Set down the records exactly as they appear, from the line containing "How do I perform: Click" through the line containing "click(x=671, y=149)", both included, and leave the pictures out of your answer.

» **Record excerpts**

------------------------------------------------------------------------

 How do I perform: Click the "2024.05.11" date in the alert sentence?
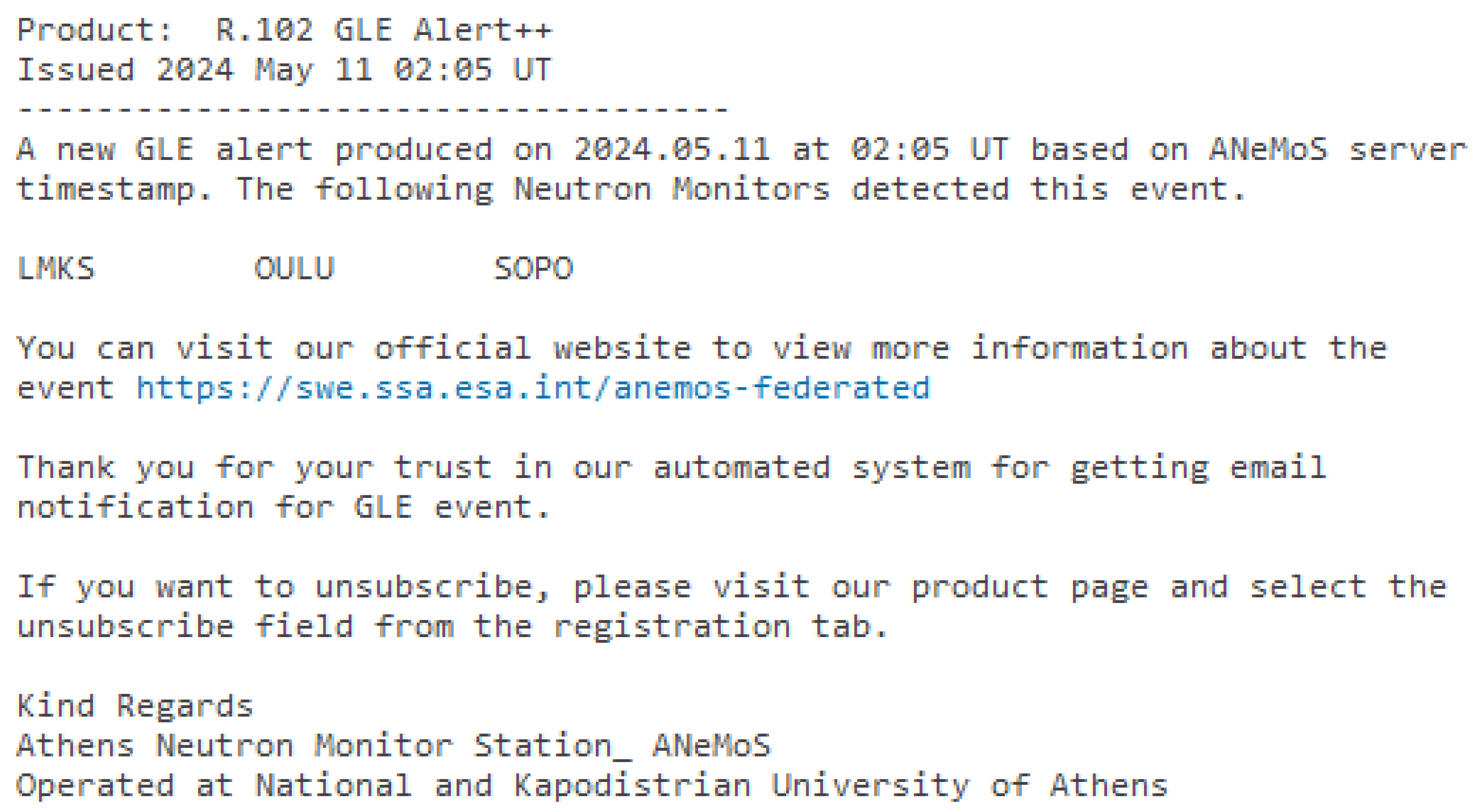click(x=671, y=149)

------------------------------------------------------------------------

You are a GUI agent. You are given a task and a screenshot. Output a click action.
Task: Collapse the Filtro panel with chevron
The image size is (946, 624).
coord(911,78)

------------------------------------------------------------------------

» **Task output**
 How do I perform: Click the "2024.05.11" date in the alert sentence?
click(x=671, y=149)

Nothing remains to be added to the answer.